Orta ve Latin Amerika ülkeleri ise, uluslararası sağlık turizmi kapsamında daha çok ABD vatandaşları tarafından ziyaret edilmektedir. Sadece 2014 yılı itibariyle 1,8 milyon ABD vatandaşı uluslararası sağlık turizmi kapsamında sunulan hizmetlerden yararlanmak için Orta ve Latin Amerika ülkelerini ziyaret etmiştir. Kolombiya ve Kosta Rika ise, ABD vatandaşı uluslararası sağlık turistlerinin en fazla tercih ettikleri ülkeler olarak belirlenmiştir. ABD – Küba ilişkilerinin bir ısınma dönemine girmesi ile birlikte de, Küba’ya giden uluslararası sağlık turistlerinin sayısının artış göstereceği belirtilmektedir (URL-28).

“Uluslararası Sağlık Turizmi Piyasası Verileri – 2014” ile ilgili belirlemeler Tablo 4.1.’de gösterilmiştir.

Tablo 4.1. Uluslararası Sağlık Turizmi Piyasası Verileri – 2014 (URL-28).

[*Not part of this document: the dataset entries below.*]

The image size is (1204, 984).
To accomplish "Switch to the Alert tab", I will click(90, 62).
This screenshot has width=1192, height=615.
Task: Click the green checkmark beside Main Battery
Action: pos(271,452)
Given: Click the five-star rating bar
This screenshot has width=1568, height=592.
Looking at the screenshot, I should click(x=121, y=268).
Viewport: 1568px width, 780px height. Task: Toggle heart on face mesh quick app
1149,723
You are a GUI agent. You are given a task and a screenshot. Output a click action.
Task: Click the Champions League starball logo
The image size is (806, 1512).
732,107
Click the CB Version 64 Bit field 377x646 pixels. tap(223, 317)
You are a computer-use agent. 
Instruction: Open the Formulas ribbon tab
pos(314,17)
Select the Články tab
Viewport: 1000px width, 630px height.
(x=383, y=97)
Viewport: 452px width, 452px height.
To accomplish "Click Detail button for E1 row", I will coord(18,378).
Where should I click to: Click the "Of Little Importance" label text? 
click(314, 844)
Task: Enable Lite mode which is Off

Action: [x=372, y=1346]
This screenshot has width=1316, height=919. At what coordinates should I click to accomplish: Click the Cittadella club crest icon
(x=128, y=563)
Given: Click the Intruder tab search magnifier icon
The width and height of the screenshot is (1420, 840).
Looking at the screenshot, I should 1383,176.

Tablo 4.1.’de; “Uluslararası Sağlık Turizmi Piyasası Verileri – 2014” İngiltere – Hindistan, ABD – Hindistan ve Türkiye – İspanya karşılaştırmasına yer verilmektedir. Bu doğrultuda tıbbi işlemlerin Hindistan’da, İngiltere’de aynı operasyonlar için öngörülen ücretlerin yaklaşık üçte birinden daha düşük düzeyde gerçekleştirildiği görülmektedir. Hindistan’da gerçekleştirilen bir karaciğer naklioperasyonu ise, ABD’de aynı operasyon için öngörülen ücretin onda biri düzeyinde bir ücretle yapılmaktadır. Türkiye’de gerçekleştirilen tıbbi operasyonlar da, İspanya’da aynı operasyonlar için öngörülen ücretlerin çok daha altında gerçekleştirilebilmektedir.